New Mexico hat eine förmliche Untersuchung der Zwangs- und Zwangssterilisationen von indigenen amerikanischen Frauen eingeleitet, vor allem durch den Indian Health Service in den 1970er Jahren, wobei die Ergebnisse bis Ende 2027 erwartet werden.
Die Untersuchung, die vom indischen Ministerium für Angelegenheiten und der Kommission für den Status der Frau geleitet wird, wird den historischen Umfang, die Auswirkungen und den systemischen Charakter der Praktiken im Anschluss an ähnliche Bemühungen in Vermont und Kalifornien untersuchen.

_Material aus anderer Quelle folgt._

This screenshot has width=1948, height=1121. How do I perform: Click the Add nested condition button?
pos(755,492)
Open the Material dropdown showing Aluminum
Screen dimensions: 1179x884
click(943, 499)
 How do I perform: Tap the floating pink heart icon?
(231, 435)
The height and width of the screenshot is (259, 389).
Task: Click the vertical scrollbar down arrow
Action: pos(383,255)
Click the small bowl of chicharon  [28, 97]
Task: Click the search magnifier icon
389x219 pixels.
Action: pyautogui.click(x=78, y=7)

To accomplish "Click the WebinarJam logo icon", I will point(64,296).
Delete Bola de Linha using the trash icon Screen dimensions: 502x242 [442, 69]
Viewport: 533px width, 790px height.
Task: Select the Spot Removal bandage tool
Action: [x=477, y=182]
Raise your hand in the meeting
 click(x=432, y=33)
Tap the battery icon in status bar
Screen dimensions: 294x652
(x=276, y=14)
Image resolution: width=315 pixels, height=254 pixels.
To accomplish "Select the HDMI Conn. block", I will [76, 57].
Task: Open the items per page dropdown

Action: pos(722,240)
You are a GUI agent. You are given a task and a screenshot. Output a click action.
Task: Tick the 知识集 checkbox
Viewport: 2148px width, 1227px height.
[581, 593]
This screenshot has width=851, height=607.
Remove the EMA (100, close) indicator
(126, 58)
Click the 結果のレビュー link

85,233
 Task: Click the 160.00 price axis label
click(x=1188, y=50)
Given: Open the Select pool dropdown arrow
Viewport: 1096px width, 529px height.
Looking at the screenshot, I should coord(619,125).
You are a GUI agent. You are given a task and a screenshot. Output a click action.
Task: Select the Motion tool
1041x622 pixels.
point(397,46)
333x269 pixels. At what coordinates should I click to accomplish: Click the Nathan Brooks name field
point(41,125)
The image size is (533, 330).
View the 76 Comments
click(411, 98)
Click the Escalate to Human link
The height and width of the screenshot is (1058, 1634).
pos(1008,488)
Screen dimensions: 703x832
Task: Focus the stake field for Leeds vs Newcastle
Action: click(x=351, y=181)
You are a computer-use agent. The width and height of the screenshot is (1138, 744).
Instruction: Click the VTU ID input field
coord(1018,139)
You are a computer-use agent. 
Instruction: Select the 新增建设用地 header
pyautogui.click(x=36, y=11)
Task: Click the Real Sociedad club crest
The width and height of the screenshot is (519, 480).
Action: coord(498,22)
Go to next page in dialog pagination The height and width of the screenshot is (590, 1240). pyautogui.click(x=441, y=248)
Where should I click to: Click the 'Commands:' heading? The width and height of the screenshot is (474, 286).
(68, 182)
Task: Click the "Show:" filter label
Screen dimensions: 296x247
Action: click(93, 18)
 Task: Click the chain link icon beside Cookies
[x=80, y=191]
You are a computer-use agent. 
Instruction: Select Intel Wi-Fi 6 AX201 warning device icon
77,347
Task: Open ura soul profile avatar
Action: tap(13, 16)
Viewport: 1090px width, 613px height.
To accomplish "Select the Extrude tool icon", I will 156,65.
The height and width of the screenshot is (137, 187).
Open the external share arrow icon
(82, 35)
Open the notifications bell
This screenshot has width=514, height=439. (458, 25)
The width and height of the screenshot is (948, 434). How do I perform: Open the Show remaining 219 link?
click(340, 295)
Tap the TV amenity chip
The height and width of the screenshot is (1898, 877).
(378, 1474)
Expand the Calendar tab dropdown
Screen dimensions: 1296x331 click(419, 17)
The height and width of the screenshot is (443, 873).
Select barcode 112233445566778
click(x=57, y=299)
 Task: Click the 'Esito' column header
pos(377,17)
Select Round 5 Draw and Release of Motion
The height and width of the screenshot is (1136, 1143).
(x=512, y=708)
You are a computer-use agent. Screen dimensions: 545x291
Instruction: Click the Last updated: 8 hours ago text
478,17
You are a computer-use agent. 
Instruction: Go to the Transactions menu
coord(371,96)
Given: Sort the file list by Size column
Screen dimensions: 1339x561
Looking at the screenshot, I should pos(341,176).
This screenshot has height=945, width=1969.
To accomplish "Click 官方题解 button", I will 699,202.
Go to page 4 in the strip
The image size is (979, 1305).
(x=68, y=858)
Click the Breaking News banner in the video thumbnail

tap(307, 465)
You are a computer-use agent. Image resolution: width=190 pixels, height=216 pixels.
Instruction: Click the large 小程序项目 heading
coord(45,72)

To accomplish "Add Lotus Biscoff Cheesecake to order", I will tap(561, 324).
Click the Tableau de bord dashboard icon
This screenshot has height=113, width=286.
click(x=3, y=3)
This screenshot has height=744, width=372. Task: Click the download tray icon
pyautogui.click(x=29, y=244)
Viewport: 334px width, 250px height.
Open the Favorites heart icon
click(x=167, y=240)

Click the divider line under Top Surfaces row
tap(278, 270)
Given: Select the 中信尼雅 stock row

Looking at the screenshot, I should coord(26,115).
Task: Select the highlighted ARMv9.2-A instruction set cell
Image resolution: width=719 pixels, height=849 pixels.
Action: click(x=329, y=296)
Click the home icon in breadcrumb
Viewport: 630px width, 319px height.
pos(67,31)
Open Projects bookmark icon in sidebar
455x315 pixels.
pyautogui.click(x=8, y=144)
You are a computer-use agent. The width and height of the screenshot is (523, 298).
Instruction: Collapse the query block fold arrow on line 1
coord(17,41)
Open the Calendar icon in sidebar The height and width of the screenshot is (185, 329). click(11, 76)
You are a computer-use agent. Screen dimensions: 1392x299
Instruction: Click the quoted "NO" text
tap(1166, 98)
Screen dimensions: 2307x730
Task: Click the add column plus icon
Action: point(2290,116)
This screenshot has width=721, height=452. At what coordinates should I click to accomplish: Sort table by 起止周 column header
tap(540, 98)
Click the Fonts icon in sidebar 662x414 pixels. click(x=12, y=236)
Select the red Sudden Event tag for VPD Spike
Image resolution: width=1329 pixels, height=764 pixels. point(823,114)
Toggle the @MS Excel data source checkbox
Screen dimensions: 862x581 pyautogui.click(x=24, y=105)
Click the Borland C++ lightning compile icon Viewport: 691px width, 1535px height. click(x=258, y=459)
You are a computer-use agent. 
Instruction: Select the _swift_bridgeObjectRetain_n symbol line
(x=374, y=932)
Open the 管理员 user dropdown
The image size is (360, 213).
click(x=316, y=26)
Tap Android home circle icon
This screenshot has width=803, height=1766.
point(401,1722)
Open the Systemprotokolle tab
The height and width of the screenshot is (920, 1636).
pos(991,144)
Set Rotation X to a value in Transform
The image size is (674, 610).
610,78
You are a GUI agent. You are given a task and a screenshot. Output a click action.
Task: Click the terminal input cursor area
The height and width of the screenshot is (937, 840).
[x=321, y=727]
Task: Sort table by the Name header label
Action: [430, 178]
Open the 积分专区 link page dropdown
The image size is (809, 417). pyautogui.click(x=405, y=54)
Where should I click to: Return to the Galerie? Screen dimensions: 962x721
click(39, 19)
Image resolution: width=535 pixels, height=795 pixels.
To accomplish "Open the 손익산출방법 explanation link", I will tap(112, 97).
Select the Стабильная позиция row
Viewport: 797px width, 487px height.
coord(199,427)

Überlebende wie Jean Whitehorse, ein Navajo-Nation-Mitglied, haben sich über die Sterilisation ohne informierte Zustimmung während der Notfalloperationen ausgesprochen, mit einem Bericht des US-Regierungsbüros für Rechenschaftspflicht von 1976, der 3.406 Sterilisationen in vier IHS-Regionen zwischen 1973 und 1976 dokumentierte, viele mit Minderjährigen und unsachgemäßer Zustimmung.
Die Bundesregierung hat das breitere Muster des Missbrauchs nicht offiziell anerkannt.
New Mexico investigates historical forced sterilizations of Native women by the IHS, following a 1976 report of thousands of coerced procedures.